What is being asked ▸ Transcribe the film review from "The 1984 film" up to and including "of murky motivations.".

Page ▸
####################

Though the part of the film where Andy and Charlie are trapped in The Shop does drag some (the film could have benefited from being about ten to fifteen minutes shorter, I think), I did like the extended scenes with Rainbird and Charlie, and the scenes where Charlie was made to demonstrate her powers. I also absolutely love the show-stopping finale, where Charlie just burns the whole wretched Shop to the ground, throwing fireballs left and right and basically roasting everyone on the grounds (while saving the horses from the flames, thankfully). It was 1984, so those were all practical effects, y’all, and they’re pretty incredible. Hats off to the hard-working stunt people and technicians who pulled that off, because it still looks great.

The 1984 film isn’t perfect, though; as I said, some of the scenes after Andy and Charlie’s capture are sort of slow, and even some of the setup in the first half, when Andy and Charlie are on the run, could have been trimmed down some. On the whole, the piece seems slightly meandering, uneven, and disjointed in places, and some of the characters have sort of murky motivations.

I also wish the character of Charlie’s mom Vicky had more screen time, so her murder would be more impactful; as it is, we only see her in a couple of flashback scenes before her death, so you don’t get quite the sense of urgency to Andy and Charlie’s flight that you might have otherwise. In addition, though David Keith is fine as Andy, I felt as though he was lacking a bit of charisma at times, and at other times was sort of overacting in a weirdly awkward way.

####################

Given material ▸
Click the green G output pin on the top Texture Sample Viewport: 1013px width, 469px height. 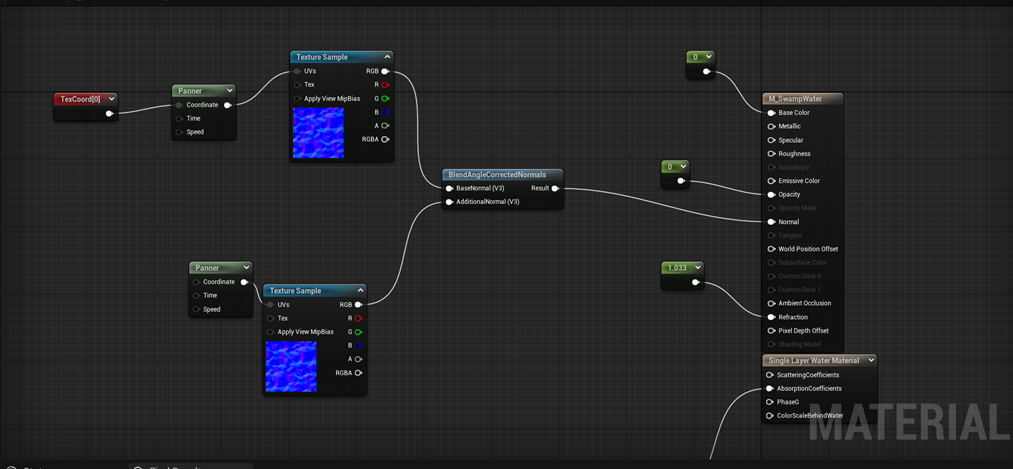pos(385,99)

####################

Solution below ▸
The 1984 film isn’t perfect, though; as I said, some of the scenes after Andy and Charlie’s capture are sort of slow, and even some of the setup in the first half, when Andy and Charlie are on the run, could have been trimmed down some. On the whole, the piece seems slightly meandering, uneven, and disjointed in places, and some of the characters have sort of murky motivations.